Filed by: AmerUs Group Co.
Pursuant to Rule 14a-12
under the Securities Exchange Act of 1934
Subject Company: AmerUs Group Co.
Commission File No. 001-15166
On July 13, 2006, AmerUs Group Co. posted the following message on its internal website, which was
addressed to the employees of AmerUs Group Co. from Thomas C. Godlasky, the Chairman of the Board
of Directors, President and Chief Executive Officer of AmerUs Group Co.
A Message from Tom Godlasky
Early this morning we announced a momentous development in the history of our organization: AmerUs
Group and Aviva plc signed a definitive agreement under which Aviva will acquire AmerUs Group for
$69 per share in cash for all outstanding shares of AmerUs Group common stock. Details of the
transaction are included in the attached press release.

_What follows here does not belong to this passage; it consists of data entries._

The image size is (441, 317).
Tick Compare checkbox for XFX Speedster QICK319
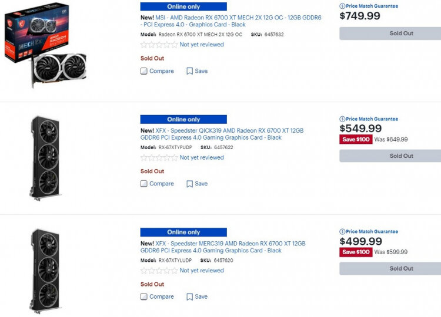pos(144,184)
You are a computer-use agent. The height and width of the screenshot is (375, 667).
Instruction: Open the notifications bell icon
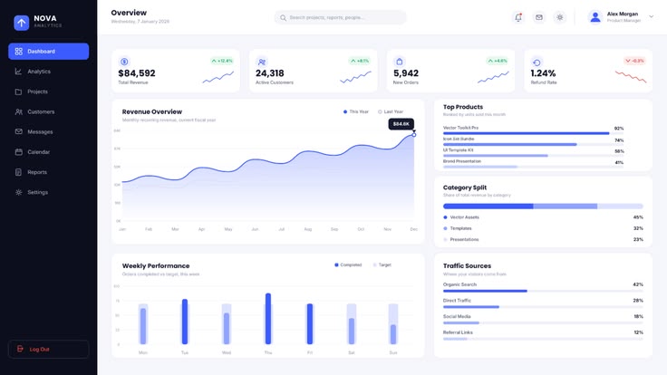click(518, 17)
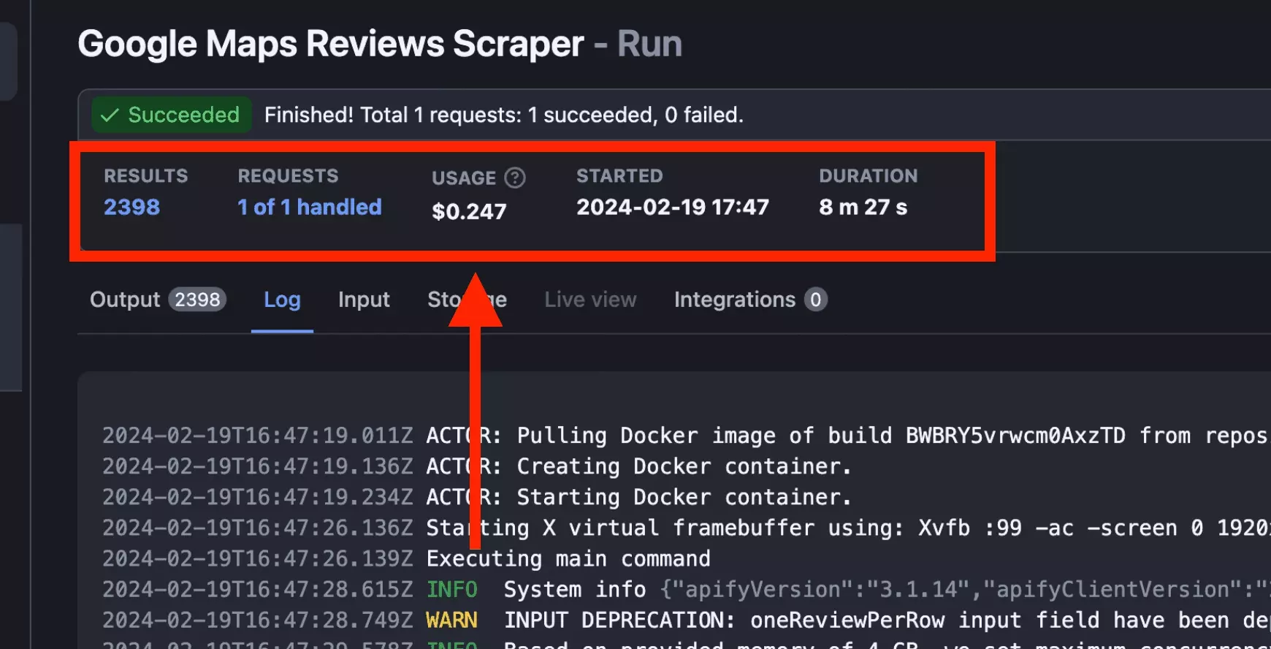The width and height of the screenshot is (1271, 649).
Task: Click the WARN label in the log
Action: pyautogui.click(x=451, y=620)
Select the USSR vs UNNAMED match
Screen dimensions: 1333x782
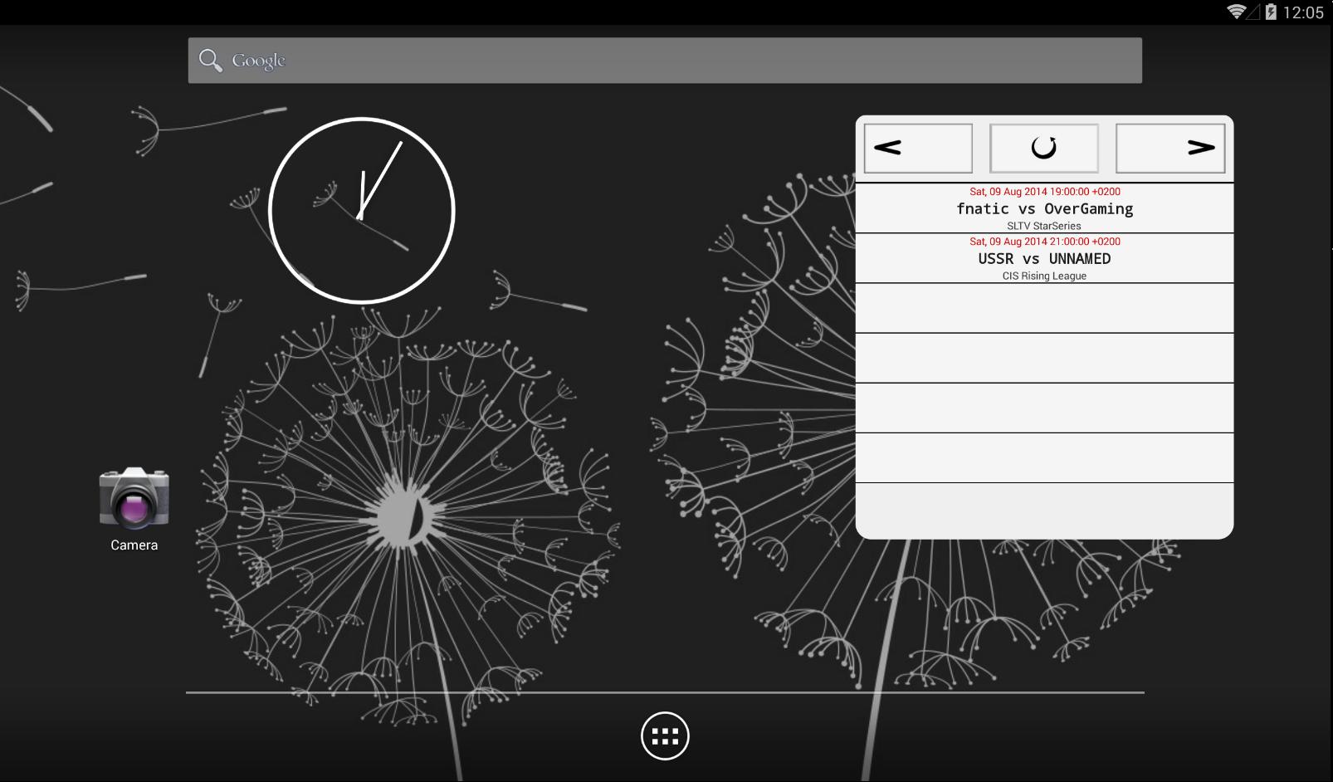(1044, 259)

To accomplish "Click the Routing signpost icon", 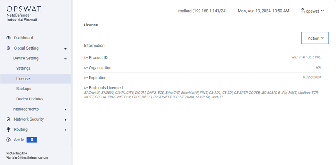I will (8, 130).
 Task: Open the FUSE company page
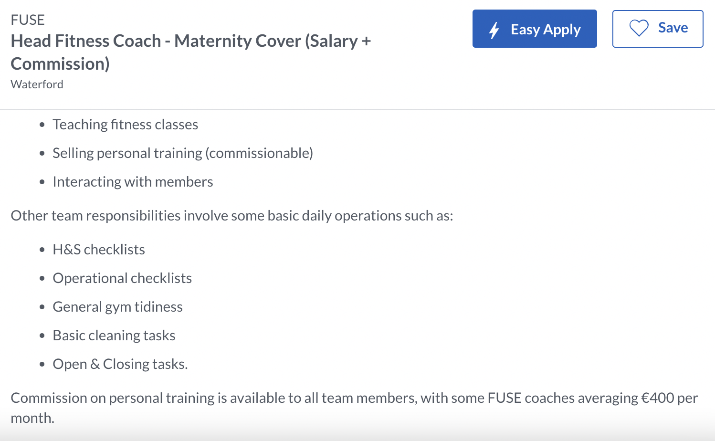[28, 20]
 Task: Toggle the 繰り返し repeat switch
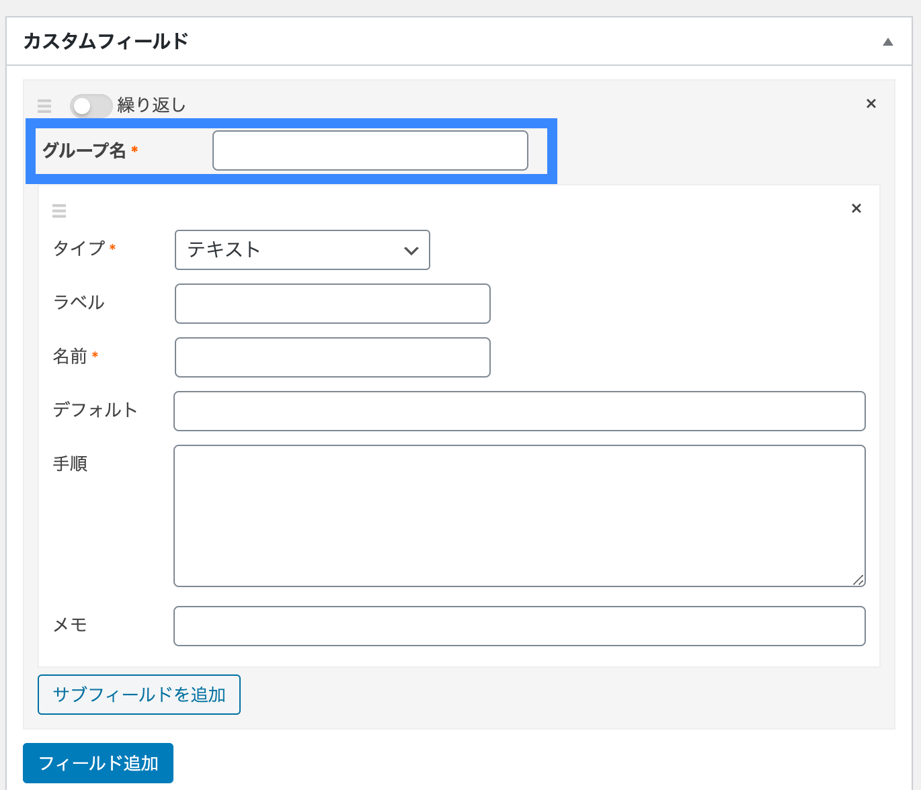click(x=91, y=105)
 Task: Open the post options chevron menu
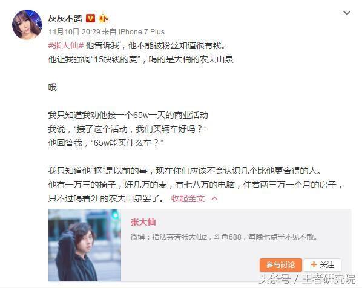click(x=347, y=13)
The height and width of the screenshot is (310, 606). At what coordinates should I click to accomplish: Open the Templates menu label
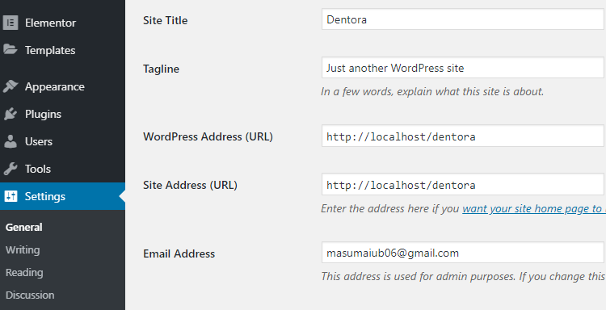tap(50, 50)
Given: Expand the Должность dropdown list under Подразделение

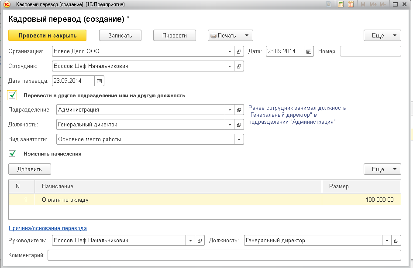Looking at the screenshot, I should tap(230, 125).
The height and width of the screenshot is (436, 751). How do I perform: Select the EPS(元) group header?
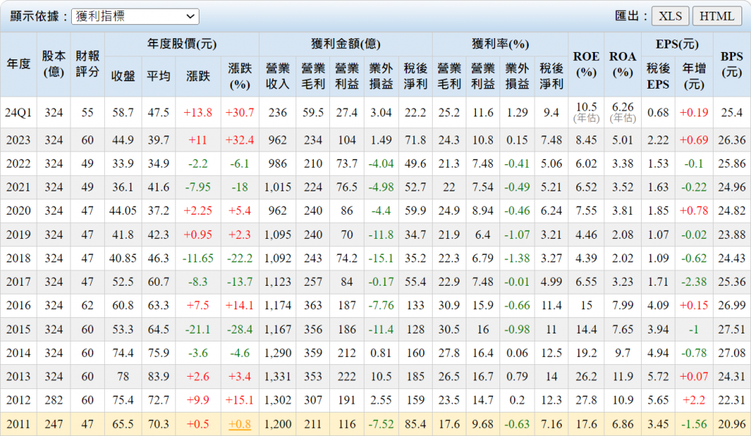676,44
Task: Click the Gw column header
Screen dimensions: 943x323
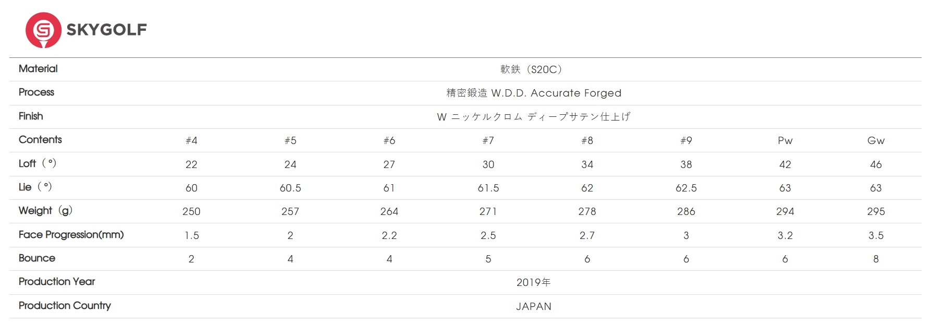Action: pyautogui.click(x=876, y=140)
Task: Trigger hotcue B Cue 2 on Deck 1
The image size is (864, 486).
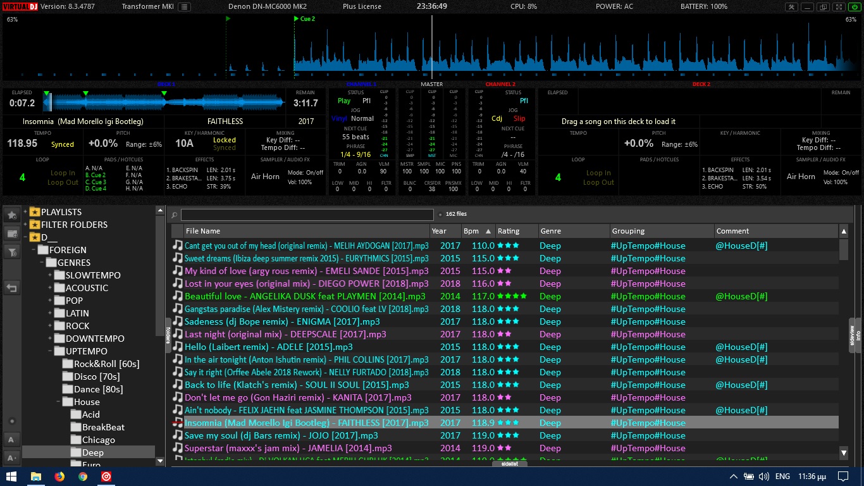Action: pos(95,175)
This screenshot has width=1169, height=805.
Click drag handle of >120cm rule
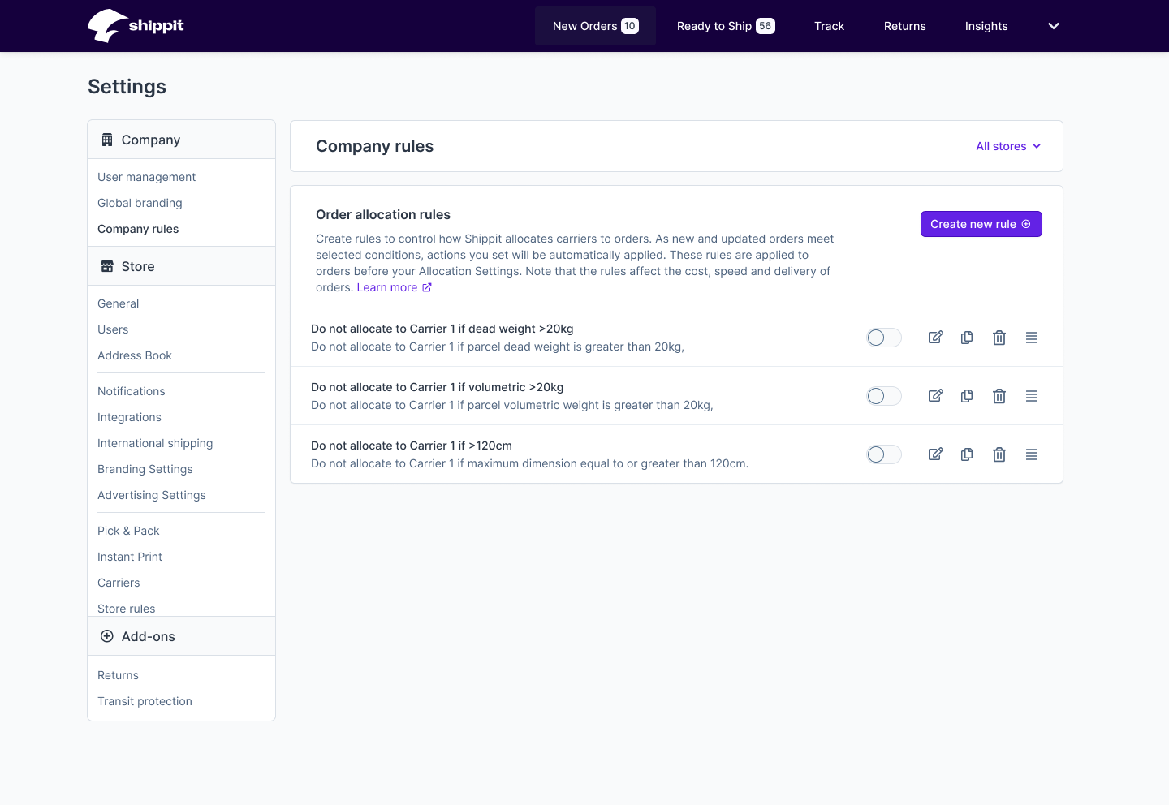[x=1032, y=454]
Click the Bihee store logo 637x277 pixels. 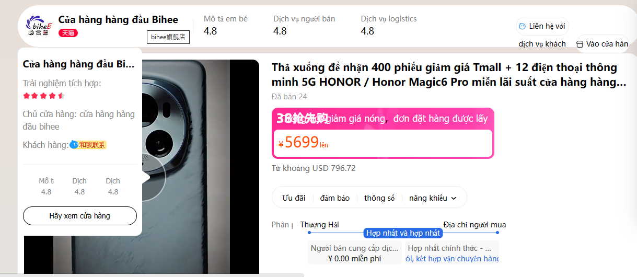[x=40, y=25]
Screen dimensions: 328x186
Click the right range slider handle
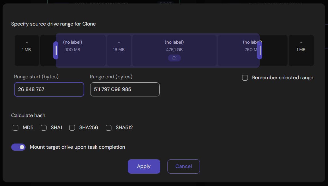(x=260, y=50)
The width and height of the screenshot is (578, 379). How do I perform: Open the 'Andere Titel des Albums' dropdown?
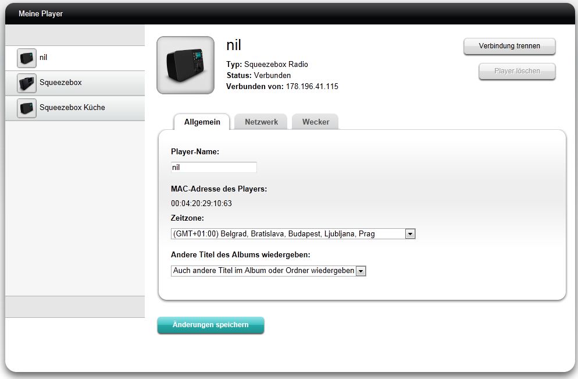[x=263, y=271]
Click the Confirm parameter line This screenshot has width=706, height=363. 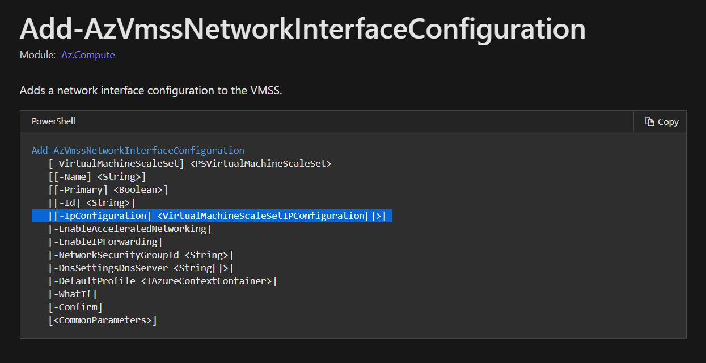pyautogui.click(x=75, y=307)
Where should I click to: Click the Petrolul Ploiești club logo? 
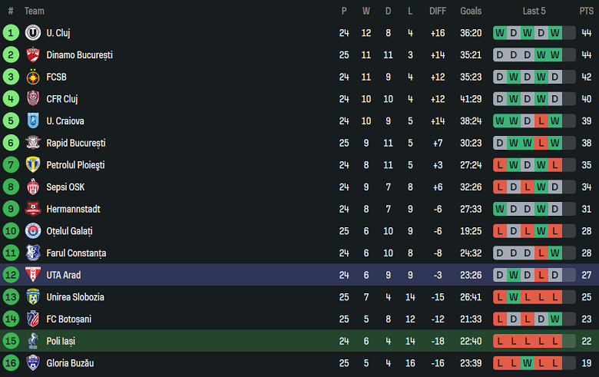pos(32,165)
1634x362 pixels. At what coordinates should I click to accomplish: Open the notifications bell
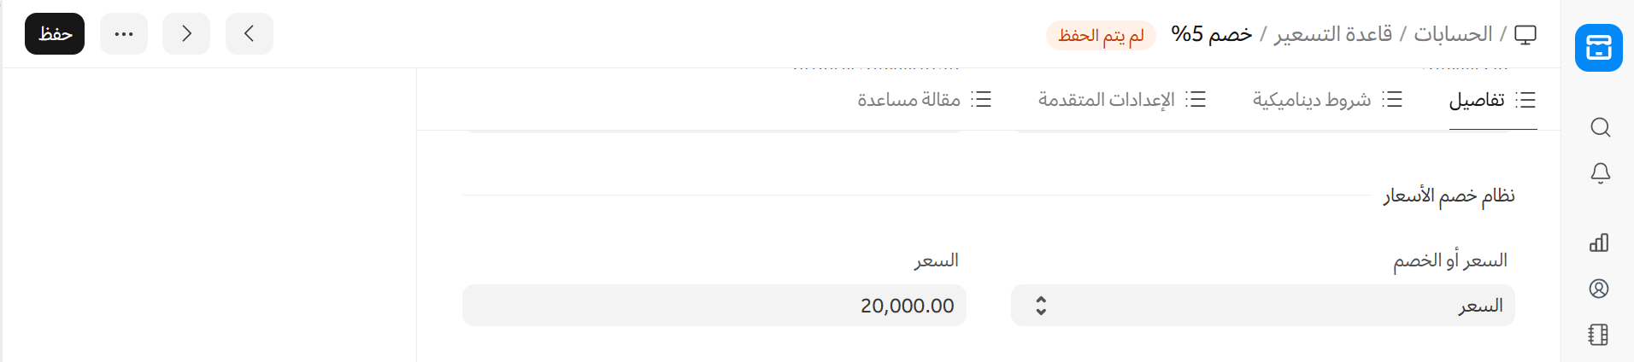[1600, 173]
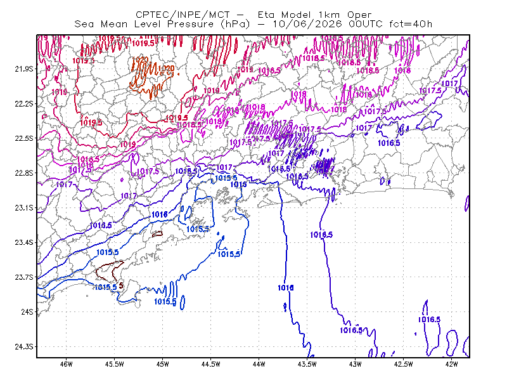Click the 43.5W longitude axis label
The height and width of the screenshot is (392, 507).
point(307,365)
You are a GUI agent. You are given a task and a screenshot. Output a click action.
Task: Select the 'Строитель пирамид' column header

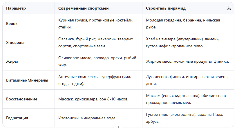(166, 8)
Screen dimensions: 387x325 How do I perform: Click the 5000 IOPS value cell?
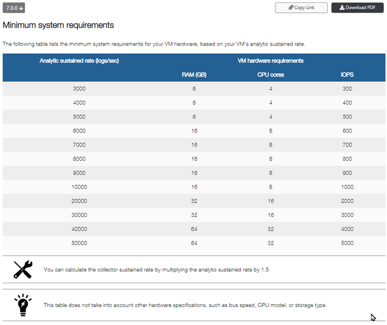tap(347, 243)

The business will operate under the name of Aviva and will be headquartered in Des Moines, Iowa. I
will become the president and CEO of the new Aviva USA, reporting to Philip Scott, group executive
director of Aviva plc. Subject to needed approvals, we currently expect the transaction to close
before December 31, 2006.
Our board concluded that this transaction was in the best interest of our stockholders, as it
provides a 20% premium to the average closing price of our stock in the 30-day period prior to the
announcement, and also recognized that this combination offers an outstanding growth opportunity
for AmerUs. By uniting with the fifth largest insurance group in the world, with strong financial
resources and an AA credit rating, we will have the opportunities to expand our business and
fulfill our growth vision well beyond what we could achieve independently.
AmerUs Group dates back to 1896, and Aviva can trace its roots back as far as the late 17th century
to Hand-in-Hand, at the time the oldest existing fire insurance office in the world. Both companies
are passionate about creating prosperity and peace of mind for our customers, shareholders and
employees, while acting as good corporate citizens.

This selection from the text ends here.